One Belvedere Place, Suite 300
Mill Valley, CA  94941
(Address of principal executive offices) (Zip code)

2002 Redwood Trust, Inc. Incentive Plan
(as amended)
(Full title of the plan)
_____________

George E. Bull, III
Chairman of the Board and Chief Executive Officer
Redwood Trust, Inc.
One Belvedere Place, Suite 300
Mill Valley, CA 94941
(415) 389-7373
Copies to:
Jeffrey T. Pero, Esq.
Latham & Watkins LLP
505 Montgomery Street, Suite 2000
San Francisco, California 94111
(415) 391-0600
(Name and address, including zip code, and telephone
number, including area code, of agent for service)

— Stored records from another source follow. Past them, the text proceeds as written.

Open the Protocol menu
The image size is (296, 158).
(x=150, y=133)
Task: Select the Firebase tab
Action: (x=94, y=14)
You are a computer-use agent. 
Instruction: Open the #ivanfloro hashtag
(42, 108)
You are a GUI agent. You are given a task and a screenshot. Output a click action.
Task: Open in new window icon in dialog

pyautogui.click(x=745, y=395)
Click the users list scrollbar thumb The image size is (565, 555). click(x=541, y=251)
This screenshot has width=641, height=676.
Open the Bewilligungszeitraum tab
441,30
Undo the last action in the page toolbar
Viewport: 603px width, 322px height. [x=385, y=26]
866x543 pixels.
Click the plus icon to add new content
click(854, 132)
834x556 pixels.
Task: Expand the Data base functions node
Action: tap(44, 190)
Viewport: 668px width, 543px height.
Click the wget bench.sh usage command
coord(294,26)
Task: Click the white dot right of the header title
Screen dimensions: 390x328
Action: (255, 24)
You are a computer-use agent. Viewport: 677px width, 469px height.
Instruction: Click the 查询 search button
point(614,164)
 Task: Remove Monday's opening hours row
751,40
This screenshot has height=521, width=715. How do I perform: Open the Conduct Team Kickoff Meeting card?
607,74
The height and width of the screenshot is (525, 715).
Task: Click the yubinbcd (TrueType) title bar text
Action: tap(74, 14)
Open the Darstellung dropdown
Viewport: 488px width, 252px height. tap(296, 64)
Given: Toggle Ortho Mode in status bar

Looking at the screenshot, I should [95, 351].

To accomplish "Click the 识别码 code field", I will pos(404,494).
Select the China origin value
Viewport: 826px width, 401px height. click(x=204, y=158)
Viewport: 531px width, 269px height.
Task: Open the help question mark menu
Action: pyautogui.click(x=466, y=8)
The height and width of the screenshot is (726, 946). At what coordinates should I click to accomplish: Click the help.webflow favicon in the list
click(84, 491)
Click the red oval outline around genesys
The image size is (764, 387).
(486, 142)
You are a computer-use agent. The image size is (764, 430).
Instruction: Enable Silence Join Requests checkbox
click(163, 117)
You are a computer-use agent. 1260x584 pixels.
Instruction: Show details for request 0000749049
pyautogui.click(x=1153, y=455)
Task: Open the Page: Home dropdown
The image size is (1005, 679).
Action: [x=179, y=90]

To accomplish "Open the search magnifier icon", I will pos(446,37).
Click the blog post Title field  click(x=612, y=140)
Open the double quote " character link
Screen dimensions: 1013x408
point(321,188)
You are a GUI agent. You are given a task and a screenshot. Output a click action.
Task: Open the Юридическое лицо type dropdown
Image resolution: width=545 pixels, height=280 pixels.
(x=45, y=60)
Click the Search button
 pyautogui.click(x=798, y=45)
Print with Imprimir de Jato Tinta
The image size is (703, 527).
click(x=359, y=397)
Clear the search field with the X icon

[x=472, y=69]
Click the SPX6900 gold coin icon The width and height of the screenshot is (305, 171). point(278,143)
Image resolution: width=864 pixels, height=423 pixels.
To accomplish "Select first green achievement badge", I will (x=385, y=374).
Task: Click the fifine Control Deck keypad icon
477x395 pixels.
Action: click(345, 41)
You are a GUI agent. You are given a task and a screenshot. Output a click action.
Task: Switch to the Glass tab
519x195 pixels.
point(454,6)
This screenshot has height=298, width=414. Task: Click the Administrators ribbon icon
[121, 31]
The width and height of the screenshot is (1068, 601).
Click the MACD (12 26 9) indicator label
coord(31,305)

Indicate by check mark whether the registrant is a large accelerated filer, an accelerated filer, a non-accelerated filer, or a smaller reporting company.  See the definitions of “large accelerated filer,” “accelerated filer” and “smaller reporting company” in Rule 12b-2 of the Exchange Act. 
þ Large accelerated filer
¨ Accelerated filer
¨ Non-accelerated filer
¨ Smaller reporting company
 
CALCULATION OF REGISTRATION FEE
 
Title of securities to be registered
Amount to be registered (1)
Proposed maximum offering price per share (2)
Proposed maximum aggregate offering price (2)
Amount of registration fee
Common Stock, par value $0.01 per share
1,500,000 Shares
$14.77
$22,155,000 (2)
$870.69
 
(1)
Pursuant to Rule 416 under the Securities Act of 1933, this registration statement shall also automatically cover any additional shares of common stock of Redwood Trust, Inc. (“Common Stock”) which become issuable under the 2002 Redwood Trust, Inc. Incentive Plan (as amended) (the “Plan”) by reason of any stock dividend, stock split, recapitalization or other similar transaction which results in an increase in the number of outstanding shares of the Registrant’s Common Stock.
 
(2)
This estimate is made pursuant to Rule 457(c) solely for purposes of calculating the registration fee pursuant to Rule 457(h), and is based on a price of $14.77, which represents the average of the high and low prices per share of Common Stock as reported on the New York Stock Exchange on November 3, 2008.




INTRODUCTION

By previous registration statements on Form S-8 (File Nos. 333-89300, 333-116395 and 333-136497) filed with the Securities and Exchange Commission (the “Commission”), Redwood Trust, Inc., a Maryland corporation (the “Company”), previously registered an aggregate of 1,434,064 shares of its common stock, par value $0.01 per share (the “Common Stock”), reserved for issuance from time to time in connection with the 2002 Redwood Trust, Inc. Incentive Plan (as amended) (the “Plan”). Under this registration statement, the Company is registering an additional 1,500,000 shares of Common Stock reserved for issuance from time to time in connection with the Plan.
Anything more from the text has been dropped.